** Yapılacaklar **
(A) Editör ve muhabir dengesini ele alan yazıya göre Türkiye'deki muhabirlerin bir kısmı editörü hangi işi yapan kişi olarak görüyor?
(B) Editör ve muhabir dengesini ele alan yazıda, bir yazının okunup okunmayacağını belirlediği söylenen editoryal tercihlerin tümünü listeleyin.
(C) Editör ve muhabir dengesini ele alan yazıyı son cümlesinden itibaren sürdürün.

Editörler ve muhabirler: Nasıl bir denge kurulacak?
Türkiye’deki muhabirlerin bir kısmı editörü, .docx formatındaki dosyayı içerik yönetim sistemine giren kişi olarak görüyor. Bu, elbette haberciliğimiz “massive production” mantığına bürünmesi ile de ilgili bir durum; ama bu ön kabul ile editörün yazı üstündeki hakkı ve emeğini en baştan yoksayan muhabir işlerin kötü gidişatının ilk adımını atmış oluyor
06.03.2024
Haber okuru için “anlık” olan bir haberi ya da yorum içeriğini okuyup okumama tercihi çok sayıda değişkene dayalı. Yazı tipinin okunabilirliğinden başlığa, satır arası mesafeden kullanılan görsele, hatta ara başlık sayısına kadar birçok editoryal tercih yazının okunup okunmayacağı konusunda belirleyici oluyor.

** Verilen bilgiler **

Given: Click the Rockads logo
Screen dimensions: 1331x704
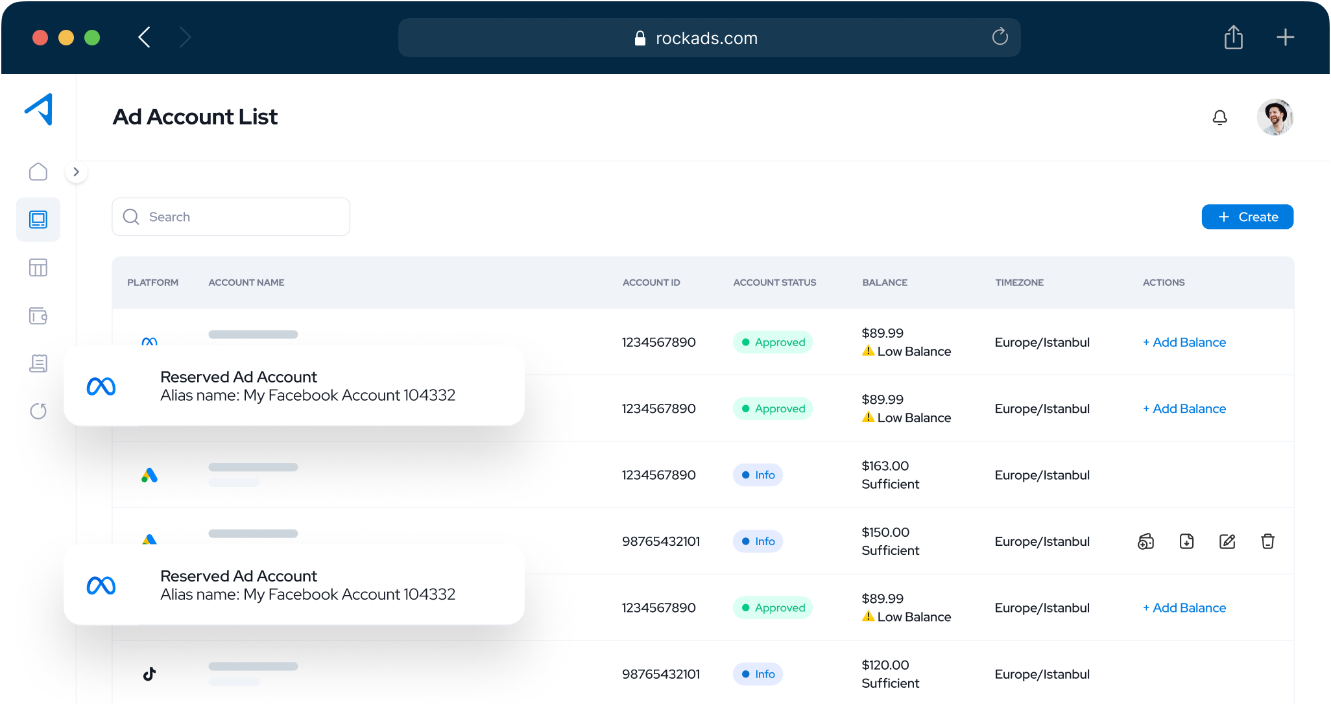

** Yazılı yanıtlar **
(A) .docx formatındaki dosyayı içerik yönetim sistemine giren kişi olarak görüyor.

(B)
- Yazı tipinin okunabilirliği
- Başlık
- Satır arası mesafe
- Kullanılan görsel
- Ara başlık sayısı

(C)
Peki genel anlamda bir haberin “değerli” olduğunu kim belirliyor? Bu soruya onlarca yıldır iletişim bilimciler ve haber merkezi yöneticileri yanıt bulmaya çalışıyor. Bu yanıtı verirken ya Anglosakson perspektifine dönüp geleneksel haber değeri teorisine bakacağız ya da günümüzün yeni metrikleri üzerinden ilerleyeceğiz. Peki editörler nasıl ilerliyor ve bu süreçte verdikleri kararları nasıl meşrulaştırıyor, nasıl raporluyorlar? Hangi haberin başarılı ya da başarısız olduğuna, akışa girip girmeyeceğine ya da ne tür düzeltmeler yapmaları gerektiğine nasıl karar veriyorlar?
Birçok kurumun yazılı editöryal politikaları ve stil rehberleri olmadığı düşünüldüğünde yukarıda sorduğum sorunun yanıtı hayati bir önem taşıyor. Ama bir o kadar önemli olan bir konu daha var. Muhabirlerin de bu belirsizlik içerisinde editörün hangi saiklerle karar verdiğini anlayabilmeleri.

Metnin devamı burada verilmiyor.